● **Exercise directions**: The answer must consist solely of the line containing "The image size is (1155, 698)." and every line after it in the records below, through the last, each reproduced exactly.

---

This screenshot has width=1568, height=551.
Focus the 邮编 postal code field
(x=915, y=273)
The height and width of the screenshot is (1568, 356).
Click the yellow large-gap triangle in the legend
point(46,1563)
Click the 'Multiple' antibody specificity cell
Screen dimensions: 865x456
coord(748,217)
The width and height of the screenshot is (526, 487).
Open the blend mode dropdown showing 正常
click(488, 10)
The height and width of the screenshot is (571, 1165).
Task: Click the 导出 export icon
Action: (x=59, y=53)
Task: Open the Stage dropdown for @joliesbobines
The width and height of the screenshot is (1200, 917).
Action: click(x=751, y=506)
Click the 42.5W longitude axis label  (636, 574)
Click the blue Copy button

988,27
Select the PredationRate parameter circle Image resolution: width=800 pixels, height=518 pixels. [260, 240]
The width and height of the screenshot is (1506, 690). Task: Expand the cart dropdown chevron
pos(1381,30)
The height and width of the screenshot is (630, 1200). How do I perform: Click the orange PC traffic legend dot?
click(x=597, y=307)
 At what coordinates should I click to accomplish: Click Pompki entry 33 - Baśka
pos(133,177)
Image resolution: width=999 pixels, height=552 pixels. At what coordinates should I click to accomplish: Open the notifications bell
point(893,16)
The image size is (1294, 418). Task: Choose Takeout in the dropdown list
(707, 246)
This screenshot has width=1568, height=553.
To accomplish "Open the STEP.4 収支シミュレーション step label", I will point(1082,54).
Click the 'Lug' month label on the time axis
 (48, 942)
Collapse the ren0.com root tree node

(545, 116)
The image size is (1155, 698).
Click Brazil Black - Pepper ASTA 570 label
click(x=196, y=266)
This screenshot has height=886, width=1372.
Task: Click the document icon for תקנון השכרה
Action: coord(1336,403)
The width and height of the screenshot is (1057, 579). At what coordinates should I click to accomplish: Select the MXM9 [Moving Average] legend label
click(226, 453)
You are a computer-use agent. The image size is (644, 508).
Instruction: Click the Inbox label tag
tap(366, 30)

---

● **Task solution**:
The image size is (1155, 698).
Click Brazil Black - Pepper ASTA 570 label
click(x=196, y=266)
This screenshot has height=886, width=1372.
Task: Click the document icon for תקנון השכרה
Action: coord(1336,403)
The width and height of the screenshot is (1057, 579). At what coordinates should I click to accomplish: Select the MXM9 [Moving Average] legend label
click(226, 453)
You are a computer-use agent. The image size is (644, 508).
Instruction: Click the Inbox label tag
tap(366, 30)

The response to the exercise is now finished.